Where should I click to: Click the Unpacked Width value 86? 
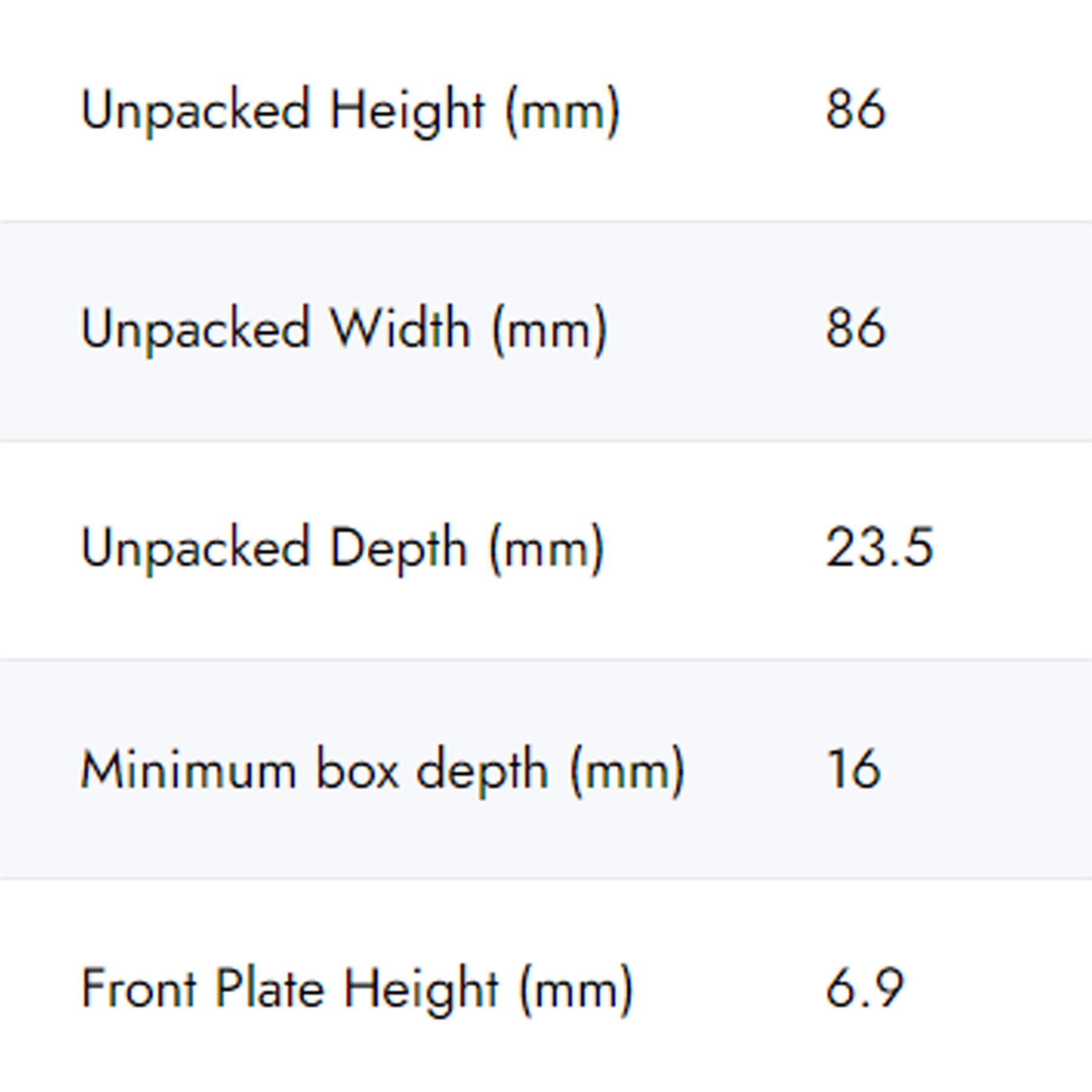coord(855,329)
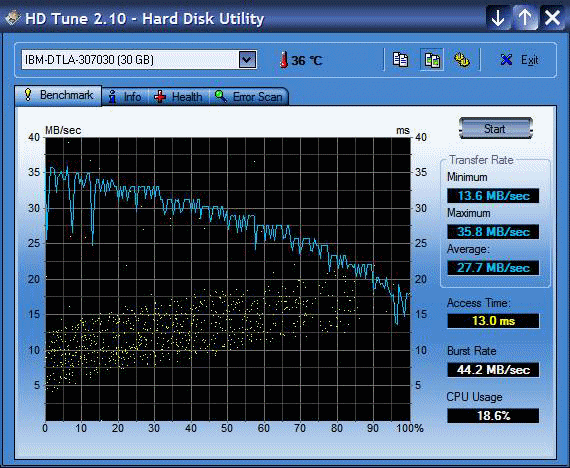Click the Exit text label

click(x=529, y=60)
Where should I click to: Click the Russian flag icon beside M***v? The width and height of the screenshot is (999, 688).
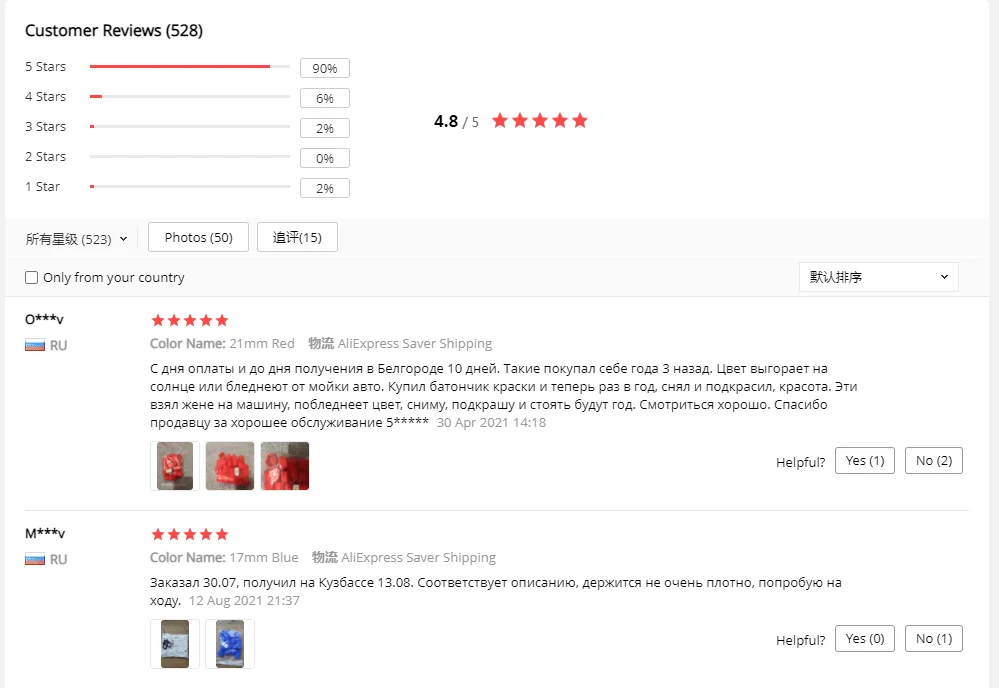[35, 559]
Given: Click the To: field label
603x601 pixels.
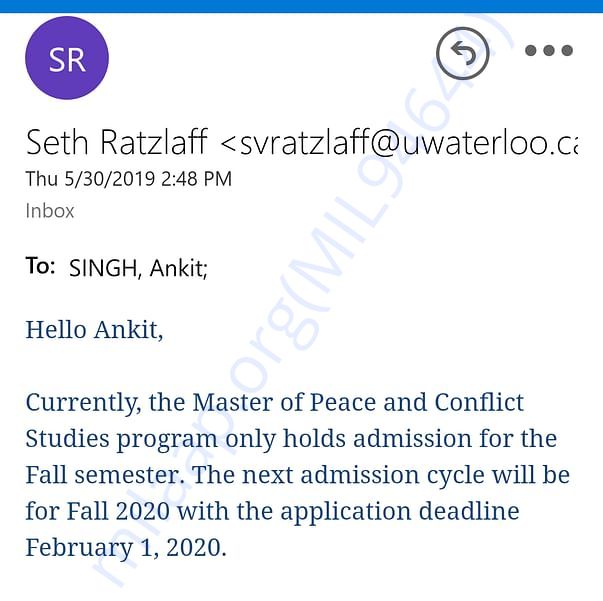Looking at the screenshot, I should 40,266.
______
WORK TO BE COMPLETED:
Set down the material exactly as given, but print none of the pictures.

THE COMPLETED TASK:
Where should I click to: Click the Unpacked Width value 86? 
coord(855,329)
Click the Exit text label

click(x=529, y=60)
Where should I click to: Click the Russian flag icon beside M***v? The width and height of the screenshot is (999, 688).
[35, 559]
Given: Click the To: field label
603x601 pixels.
Looking at the screenshot, I should 40,266.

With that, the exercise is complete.